→ PROBLEM DETAILS
Below are the records; copy exactly the stretch from the line containing "873x700 pixels. At" through the line containing "Given: Click the FCC", both ends included, and nothing else.

#####

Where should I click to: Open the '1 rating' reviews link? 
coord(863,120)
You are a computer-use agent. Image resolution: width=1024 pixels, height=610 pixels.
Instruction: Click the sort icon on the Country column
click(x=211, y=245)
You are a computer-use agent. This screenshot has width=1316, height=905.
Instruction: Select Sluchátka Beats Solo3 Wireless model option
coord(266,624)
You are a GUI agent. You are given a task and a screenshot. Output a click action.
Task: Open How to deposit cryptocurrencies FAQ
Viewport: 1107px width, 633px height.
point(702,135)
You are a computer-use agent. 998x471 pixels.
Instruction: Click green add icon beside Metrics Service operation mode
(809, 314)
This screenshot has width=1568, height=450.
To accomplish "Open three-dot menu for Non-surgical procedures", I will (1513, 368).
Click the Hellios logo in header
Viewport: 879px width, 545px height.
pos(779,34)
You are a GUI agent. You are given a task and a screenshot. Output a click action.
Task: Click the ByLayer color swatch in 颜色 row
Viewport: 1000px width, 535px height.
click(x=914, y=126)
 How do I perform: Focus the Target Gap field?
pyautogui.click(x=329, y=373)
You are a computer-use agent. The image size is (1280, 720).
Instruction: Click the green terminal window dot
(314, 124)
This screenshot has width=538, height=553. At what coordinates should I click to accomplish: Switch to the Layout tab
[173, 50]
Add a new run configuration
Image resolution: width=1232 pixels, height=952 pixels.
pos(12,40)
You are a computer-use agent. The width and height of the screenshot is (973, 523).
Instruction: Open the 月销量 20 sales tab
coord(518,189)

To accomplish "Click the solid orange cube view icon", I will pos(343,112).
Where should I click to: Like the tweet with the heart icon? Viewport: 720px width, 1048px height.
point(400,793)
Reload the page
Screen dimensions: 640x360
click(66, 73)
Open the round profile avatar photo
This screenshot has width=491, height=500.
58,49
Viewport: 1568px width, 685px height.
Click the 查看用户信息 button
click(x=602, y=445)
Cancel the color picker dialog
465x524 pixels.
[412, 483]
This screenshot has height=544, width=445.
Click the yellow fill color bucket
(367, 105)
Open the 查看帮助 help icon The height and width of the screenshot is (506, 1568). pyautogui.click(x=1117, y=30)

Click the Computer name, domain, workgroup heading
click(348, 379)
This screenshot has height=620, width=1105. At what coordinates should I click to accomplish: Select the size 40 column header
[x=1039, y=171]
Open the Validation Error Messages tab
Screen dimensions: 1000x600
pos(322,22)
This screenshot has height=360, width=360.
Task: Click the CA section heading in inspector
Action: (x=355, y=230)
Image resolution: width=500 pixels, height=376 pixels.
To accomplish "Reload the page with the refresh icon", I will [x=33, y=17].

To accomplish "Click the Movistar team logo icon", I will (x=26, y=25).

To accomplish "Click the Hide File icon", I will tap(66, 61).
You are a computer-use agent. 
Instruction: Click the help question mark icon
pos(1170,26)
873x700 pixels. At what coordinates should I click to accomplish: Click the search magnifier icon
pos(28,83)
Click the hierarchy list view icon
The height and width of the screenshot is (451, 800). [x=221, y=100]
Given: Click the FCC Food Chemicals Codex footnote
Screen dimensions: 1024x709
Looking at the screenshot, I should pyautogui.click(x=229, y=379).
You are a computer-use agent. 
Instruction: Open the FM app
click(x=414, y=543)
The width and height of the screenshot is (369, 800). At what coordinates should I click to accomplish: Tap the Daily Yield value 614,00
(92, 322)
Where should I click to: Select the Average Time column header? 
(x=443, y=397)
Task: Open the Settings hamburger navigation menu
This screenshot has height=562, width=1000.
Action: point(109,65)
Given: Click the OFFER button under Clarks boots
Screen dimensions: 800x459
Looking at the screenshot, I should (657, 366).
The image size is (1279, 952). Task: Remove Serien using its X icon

#####

→ ANSWER TO THIS TASK
873x700 pixels. At what coordinates should I click to accomplish: Click the search magnifier icon
pos(28,83)
Click the hierarchy list view icon
The height and width of the screenshot is (451, 800). [x=221, y=100]
Given: Click the FCC Food Chemicals Codex footnote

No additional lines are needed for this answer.